Apollonio di Giovanni
The Adventures of Ulysses
Tempera on panel
42 x 131.7 cm (16 9/16 x 51 7/8 in.)
Mr. and Mrs. Martin A. Ryerson Collection, 1933.1006
Apollonio di Giovanni portrays the major events in the journey of Ulysses, the main character of the ancient Greek tale The Odyssey by the poet Homer. This famed epic tells the adventures of the hero Ulysses, or Odysseus, after the Trojan War as he tries to return home to Ithaca, where his wife, Penelope, has been waiting patiently. In the original text the reader first meets Ulysses imprisoned by the goddess Calypso in the 10th year of his journey. The narrative depicted in this work represents 13 of the warrior’s exploits in the order they occurred after his departure from Troy. Included, from left to right, are his escape from the cyclops Polyphemos (his first major adventure), his encounter with Circe and the sirens, and his arrival home to Penelope.
The use of an ancient Greek theme as the subject of this painting is typical of early Renaissance art in Italy, which often featured Classical subjects and contained realistic depictions of the natural world inspired by ancient art. Older medieval traditions are also present, such as the artist’s use of punched and incised gold (in Ulysses’ costume, for example) and the fanciful, panoramic landscape, both of which flatten the space in the painting. The portrayal of several episodes of the story requiring the artist to repeat the same figure (here, Ulysses) at different moments in time is known as continuous narrative and is seen in both ancient and medieval art.

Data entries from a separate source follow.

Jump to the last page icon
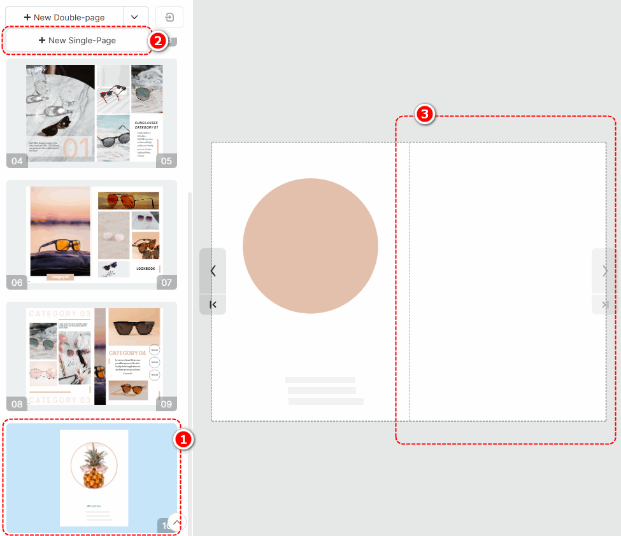This screenshot has height=536, width=621. tap(605, 304)
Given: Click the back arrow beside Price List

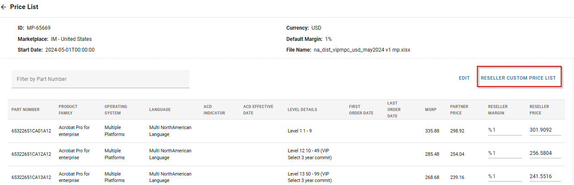Looking at the screenshot, I should pyautogui.click(x=4, y=7).
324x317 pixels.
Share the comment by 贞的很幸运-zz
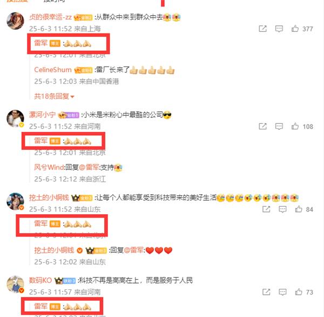click(262, 29)
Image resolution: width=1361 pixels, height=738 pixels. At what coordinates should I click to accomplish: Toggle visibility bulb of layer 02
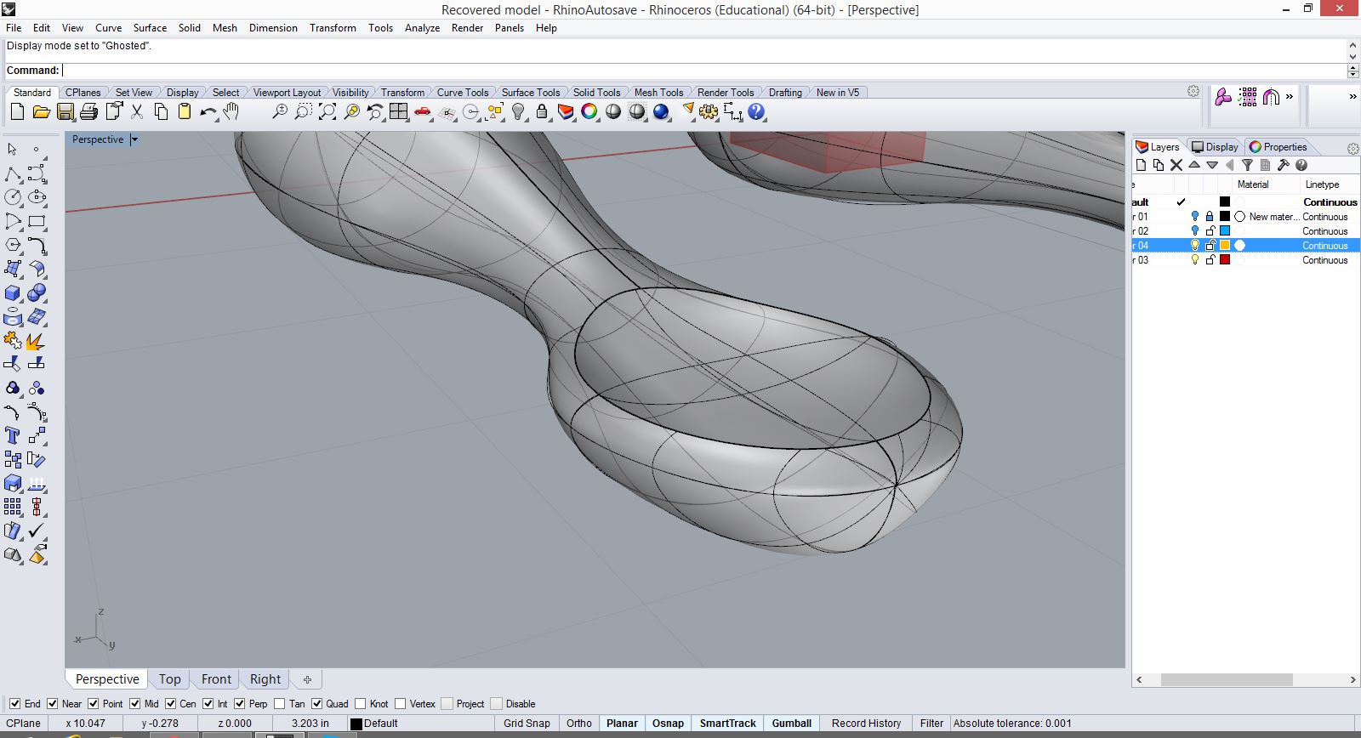(x=1194, y=231)
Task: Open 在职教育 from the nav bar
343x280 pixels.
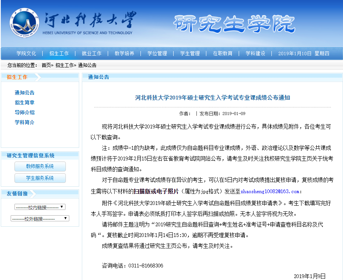Action: pyautogui.click(x=223, y=53)
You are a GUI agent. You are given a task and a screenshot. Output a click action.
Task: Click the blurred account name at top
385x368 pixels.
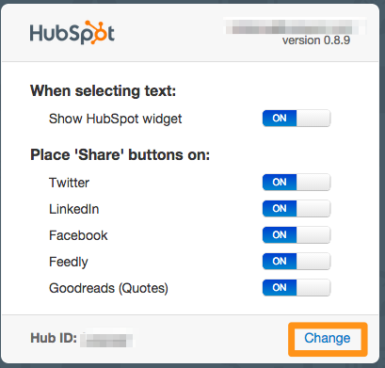tap(295, 26)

In early 15th-century Florence, Apollonio was a leading supplier of cassoni, gilt wooden chests decorated with scenes from ancient history or Italian literature that were commissioned when a young couple married and were used to hold the bride’s possessions in her new home. Apollonio’s workshop was the most fashionable firm in the city. In the 17 recorded years of its existence, the workshop produced more than 300 cassoni. The Adventures of Ulysses is less commonly found on such early Florentine chests but is nonetheless an appropriate subject for a marriage chest given the story’s account of Penelope’s loyalty to Ulysses, who was absent for 20 years.